Researchers for the American Lung Association conducted a 2002 study of the tobacco industry’s objectives in funding youth smoking prevention programs.
“The industry has used these programs to fight taxes, clean-indoor-air laws and marketing restrictions worldwide. There is no evidence that these programs decrease smoking among youths,” the researchers said in their report.
The body of research on e-cigarettes’ potential benefits and drawbacks is growing but inconclusive. Health professionals acknowledge that vapor is preferable to cigarette smoke. Yet emerging research shows that the chemicals in liquid products and the devices that heat them can carry cancer-causing chemicals, albeit at lower levels than traditional cigarettes.
It’s not known if e-cigarettes are effective for quitting smoking.
“The comparison is e-cigarette or JUUL versus nothing,” said Ms. Halpern-Felsher, whose research focuses on understanding and reducing health risks among youths related to tobacco, alcohol, drugs and other risk-seeking behavior. “A lot of the youths who are using e-cigarette or JUULs never intended on smoking. So it’s not a harm-reduction conversation that a lot of people are trying to make this. This is an initiation of any tobacco product.”
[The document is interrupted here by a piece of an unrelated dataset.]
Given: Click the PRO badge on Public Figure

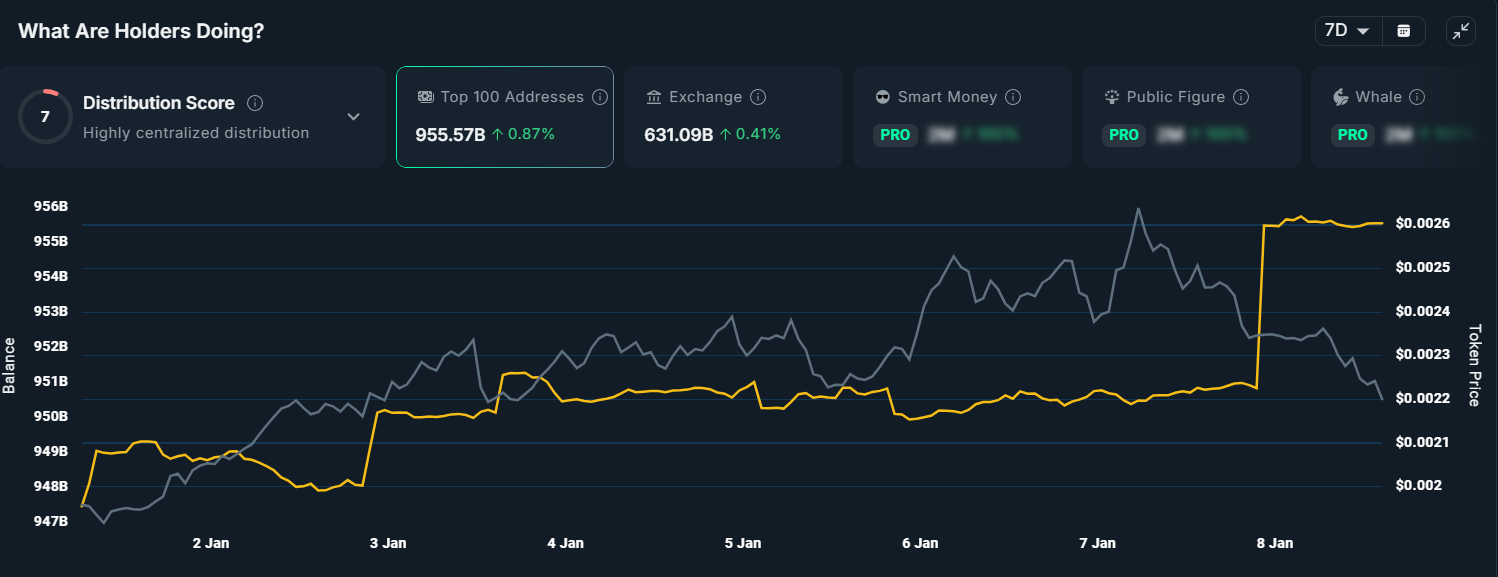Looking at the screenshot, I should coord(1124,134).
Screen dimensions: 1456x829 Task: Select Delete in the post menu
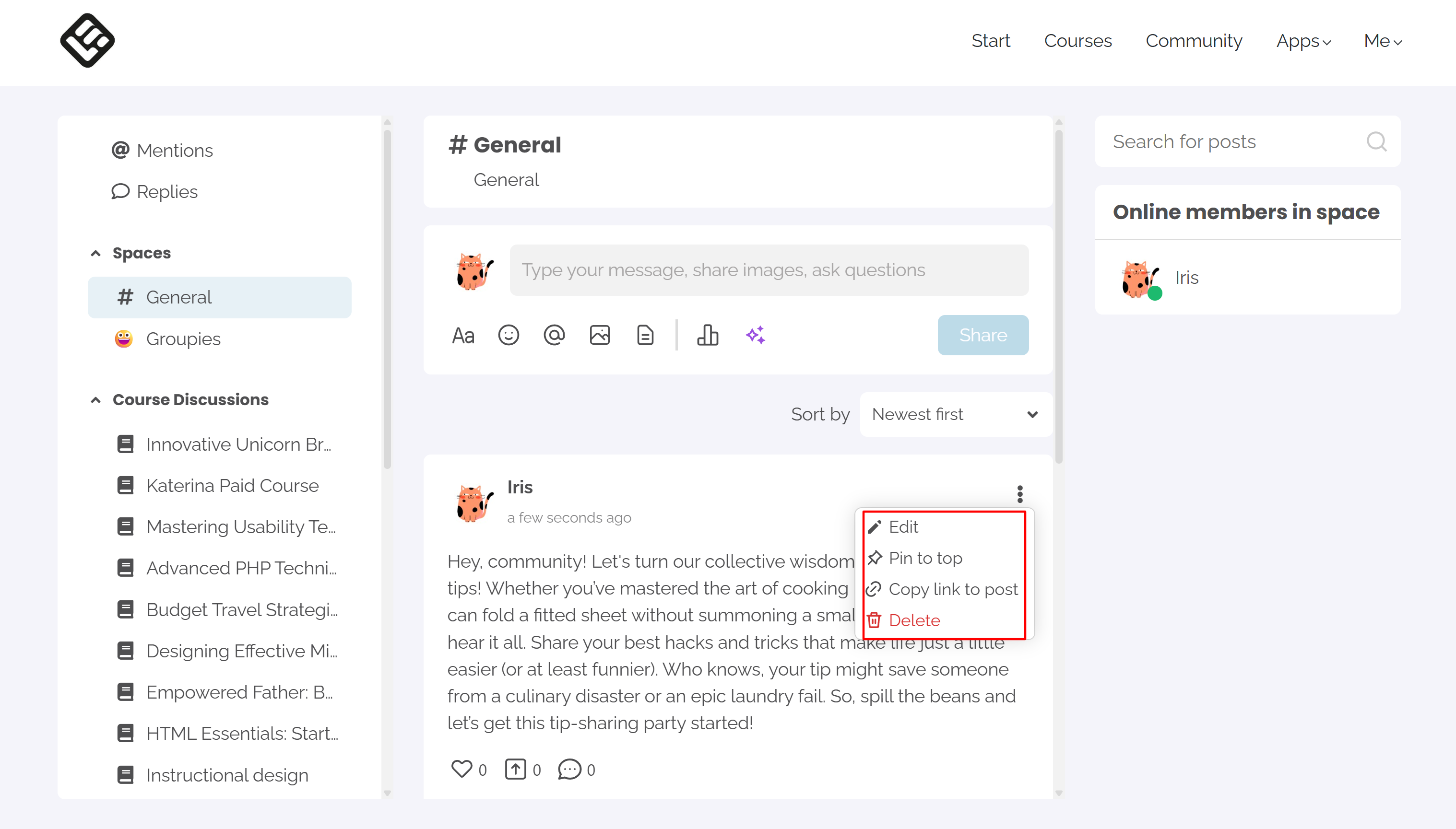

The Food and Drug Administration, which regulates tobacco products, is walking a fine line for e-cigarettes. It is encouraging companies to devise products that draw smokers from cigarettes as it also weighs regulations that will make tobacco and vape products less addictive and less appealing to children.
Ms. Halpern-Felsher said the flavors of JUUL products are huge draws for teens and that the FDA should ban all flavored tobacco products.
“The idea that tobacco industries, including cigarettes or JUULs, are putting flavors in or having flavors because they want to promote this to adults is ridiculous,” she said. “Youths, first of all, think that the flavors are for them, not for adults, and they are definitely more flavor-sensitive than are adults, so the FDA absolutely needs to regulate flavors.”